Do this:
Copy out the lines word for word, starting with the line containing "Given: Accept cookies with Got it button" and continuing through the line containing "should pyautogui.click(x=426, y=73).".

Exercise data:
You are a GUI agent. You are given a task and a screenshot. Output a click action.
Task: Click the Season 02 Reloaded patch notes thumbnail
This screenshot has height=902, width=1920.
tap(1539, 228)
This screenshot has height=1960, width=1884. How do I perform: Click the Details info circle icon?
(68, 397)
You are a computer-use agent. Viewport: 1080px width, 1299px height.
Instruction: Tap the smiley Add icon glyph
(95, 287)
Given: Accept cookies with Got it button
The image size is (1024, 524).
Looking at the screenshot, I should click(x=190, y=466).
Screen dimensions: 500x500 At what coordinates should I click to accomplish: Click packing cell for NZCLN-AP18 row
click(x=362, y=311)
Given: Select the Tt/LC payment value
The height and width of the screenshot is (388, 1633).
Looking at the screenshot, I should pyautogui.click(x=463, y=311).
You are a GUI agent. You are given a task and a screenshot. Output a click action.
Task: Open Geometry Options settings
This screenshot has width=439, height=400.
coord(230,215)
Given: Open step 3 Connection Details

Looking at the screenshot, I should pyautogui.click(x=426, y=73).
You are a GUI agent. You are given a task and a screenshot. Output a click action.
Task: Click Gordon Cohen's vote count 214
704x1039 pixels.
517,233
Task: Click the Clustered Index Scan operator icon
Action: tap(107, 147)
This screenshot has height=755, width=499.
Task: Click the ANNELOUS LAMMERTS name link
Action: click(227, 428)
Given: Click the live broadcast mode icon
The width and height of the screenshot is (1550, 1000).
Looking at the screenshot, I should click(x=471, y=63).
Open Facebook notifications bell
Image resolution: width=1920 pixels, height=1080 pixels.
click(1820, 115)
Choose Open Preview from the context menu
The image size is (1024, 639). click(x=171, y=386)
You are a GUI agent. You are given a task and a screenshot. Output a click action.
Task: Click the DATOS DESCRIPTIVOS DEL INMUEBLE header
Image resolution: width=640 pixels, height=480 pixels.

Answer to this exercise:
Given: Accept cookies with Got it button
The image size is (1024, 524).
Looking at the screenshot, I should click(x=190, y=466).
Screen dimensions: 500x500 At what coordinates should I click to accomplish: Click packing cell for NZCLN-AP18 row
click(x=362, y=311)
Given: Select the Tt/LC payment value
The height and width of the screenshot is (388, 1633).
Looking at the screenshot, I should pyautogui.click(x=463, y=311).
You are a GUI agent. You are given a task and a screenshot. Output a click action.
Task: Open Geometry Options settings
This screenshot has width=439, height=400.
coord(230,215)
Given: Open step 3 Connection Details

Looking at the screenshot, I should pyautogui.click(x=426, y=73).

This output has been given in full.